In analyzing the case, the Court noted that, to be eligible for FMLA leave, an employee must work at least 1,250 hours of service during the previous 12-month period. During the applicable period in this case, Donnelly, a teacher, had worked 172 of the expected 189 days of the school year. The CBA set forth a formula for calculating the number of hours that would be credited to a teacher. Under this formula, the teacher is generally credited with 7.25 hours per day, giving Donnelly 1247 hours. However, Donnelly asserted that he and most teachers regularly work in excess of a total of one hour before and after class, and that he typically worked a total of 1.5 hours before and after class every day. That extra 1.5 hours per day, if taken in account, would be in addition to the 7.25 hours credited under the CBA, and would put Donnelly well over the 1250 hour threshold for the applicable period.

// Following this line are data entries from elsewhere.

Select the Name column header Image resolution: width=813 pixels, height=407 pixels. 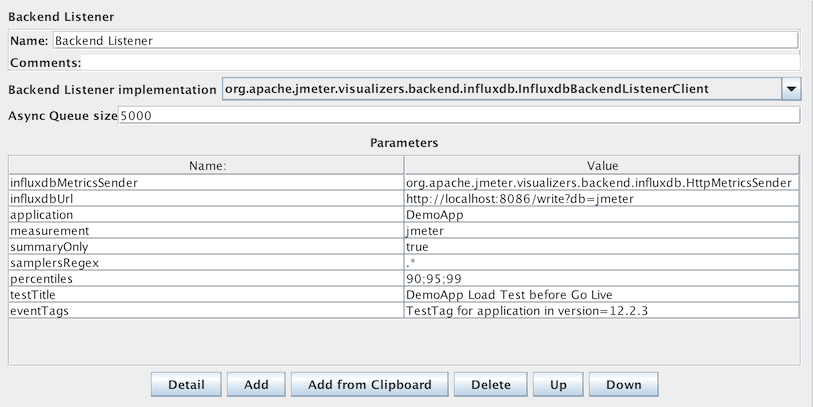(x=207, y=165)
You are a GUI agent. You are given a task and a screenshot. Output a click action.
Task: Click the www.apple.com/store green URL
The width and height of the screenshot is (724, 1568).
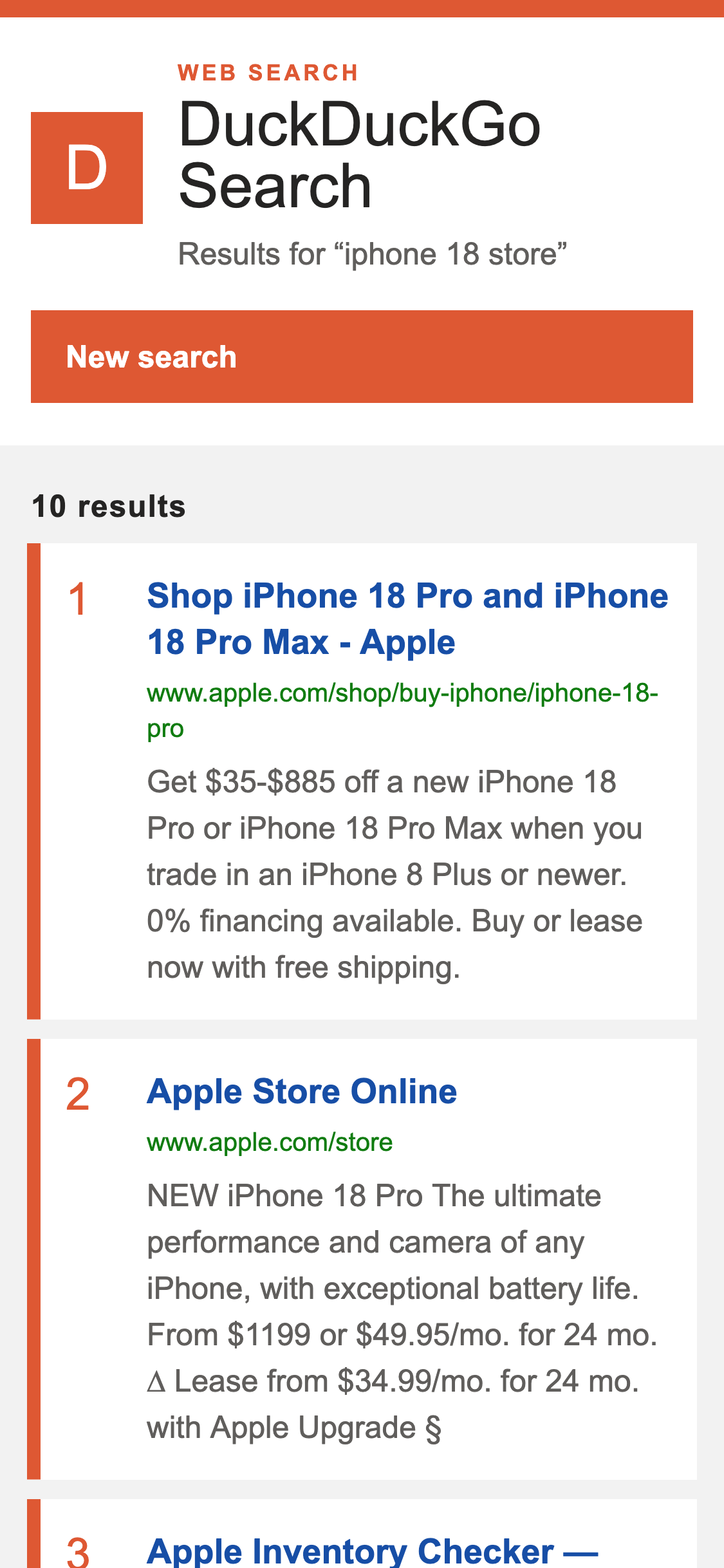(x=270, y=1143)
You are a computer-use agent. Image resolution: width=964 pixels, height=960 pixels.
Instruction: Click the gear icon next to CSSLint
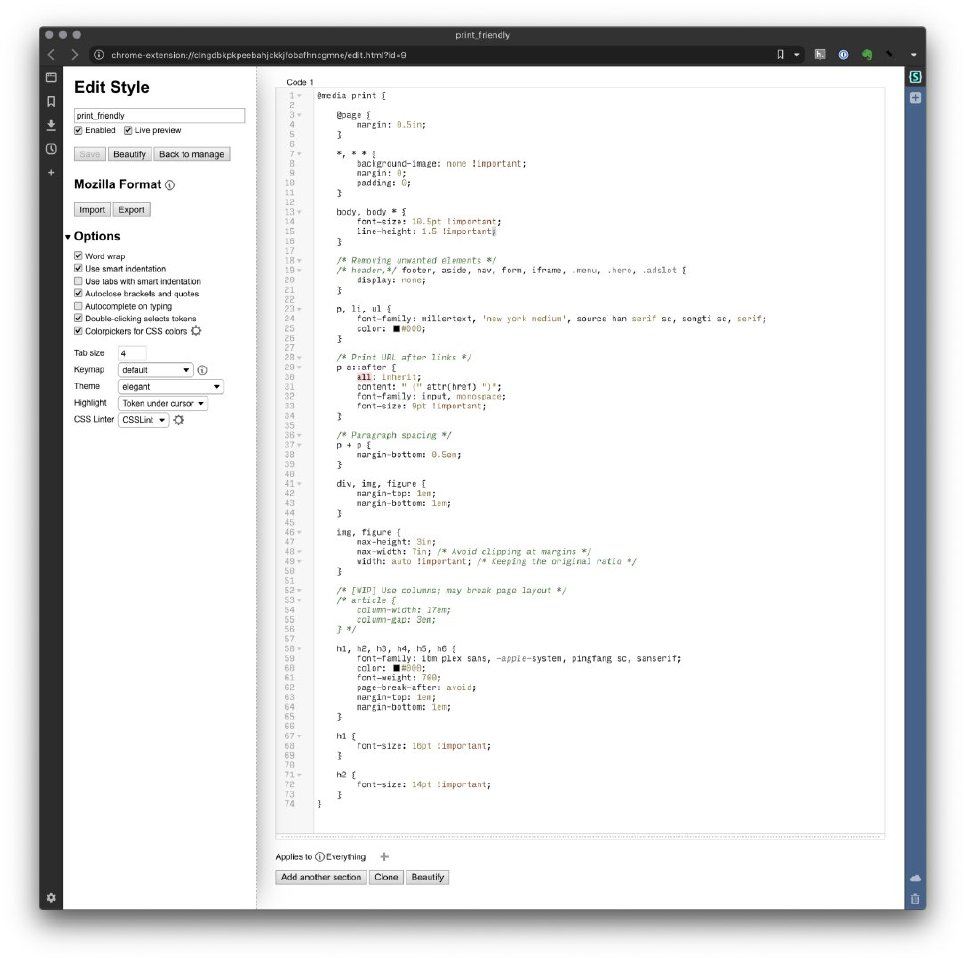(179, 421)
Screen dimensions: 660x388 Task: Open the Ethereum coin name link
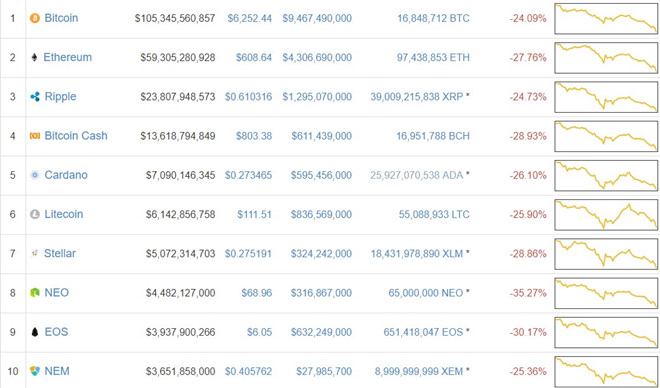67,57
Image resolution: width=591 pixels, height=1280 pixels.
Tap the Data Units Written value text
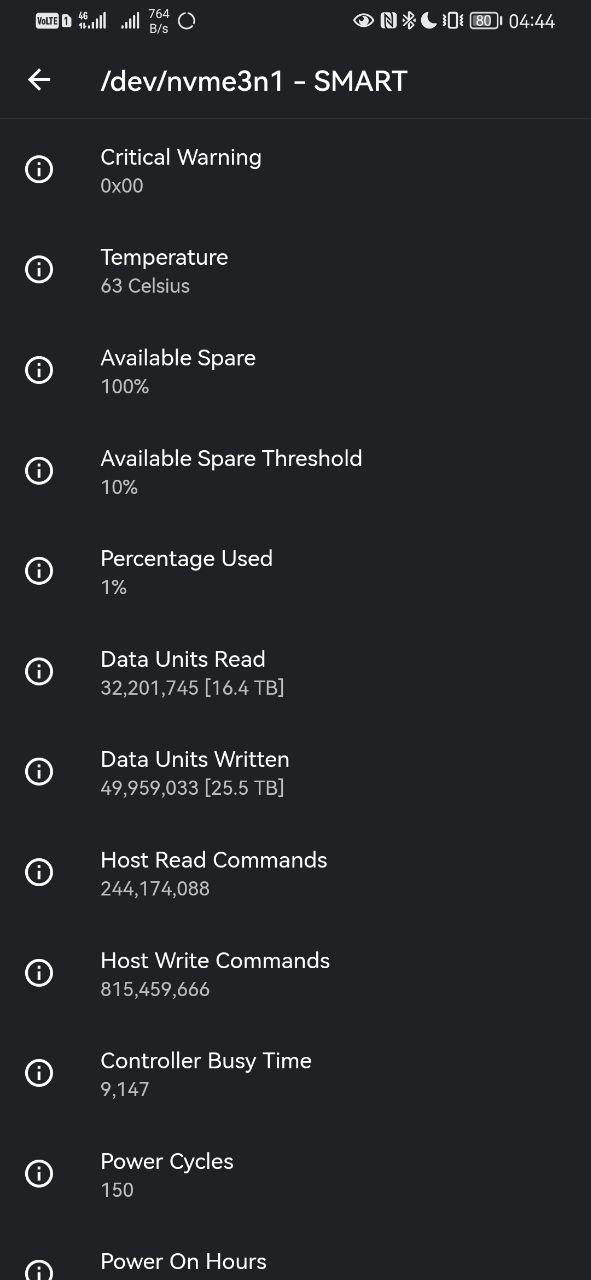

The Court further noted that, as to the number of Donnelly’s hours for determining FMLA leave entitled, the DOL regulations state that, in the event an employer does not maintain an accurate record of hours worked by an employee, the employer has the burden of showing that the employee has not worked the requisite hours. In fact, the regulations specifically state that an employer must be able to clearly demonstrate that full-time teachers of an elementary or secondary school system-like Donnelly- did not work 1,250 hours during the previous 12 months in order to claim that the teachers are not eligible for FMLA leave. (29 C.F.R. § 825.110(c)(3)). The DOL regulations say further that the determining factor is the number of hours an employee has worked for the employer within the meaning of the FLSA. The determination is not limited by methods of recordkeeping, or by compensation agreements that do not accurately reflect all of the hours an employee has worked for or been in service to the employer. Any accurate accounting of actual hours worked under FLSA’s principles may be used (29 C.F.R. § 825.110(c)(1)).

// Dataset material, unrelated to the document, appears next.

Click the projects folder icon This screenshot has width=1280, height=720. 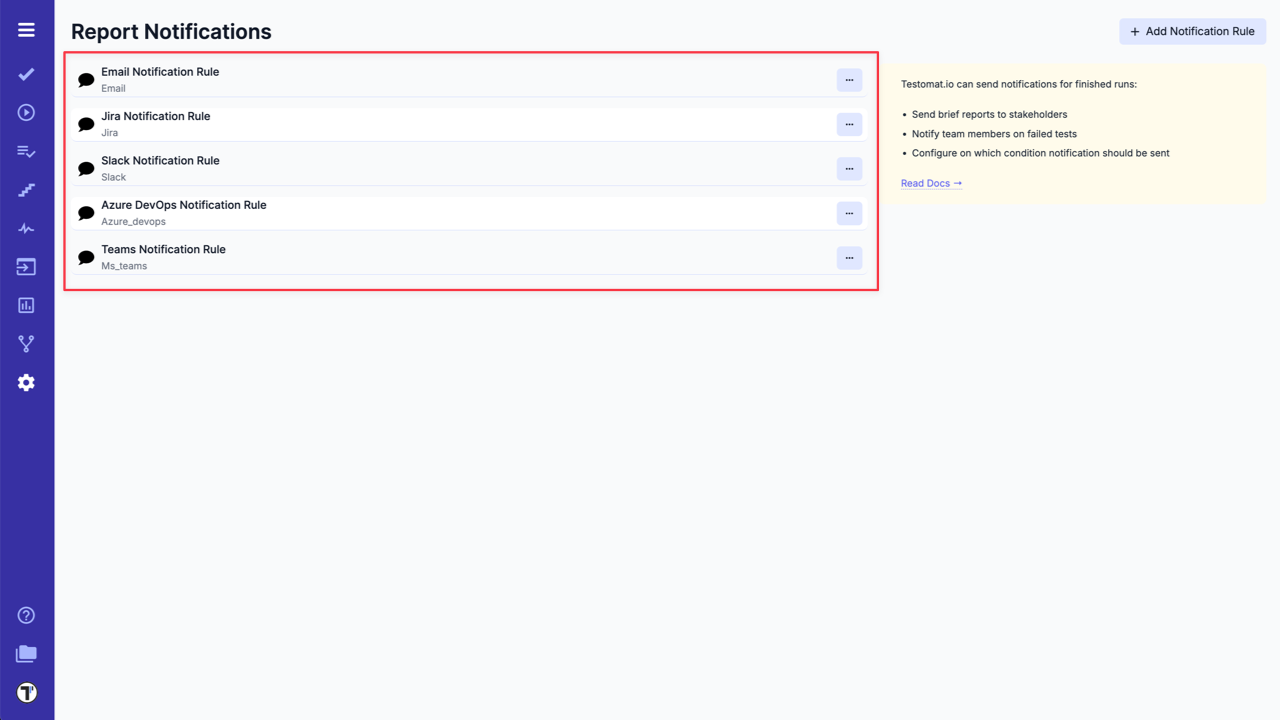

The Court found that the defendants did not keep records of the hours that Donnelly worked, so they have the burden of proving his ineligibility for FMLA leave by reason of failing to work the 1250 hours. Further, based on the DOL regulations, the CBA and its formula do not control in counting the hours. The actual hours worked must be determined. The Court remanded the case back to the district court to make this determination.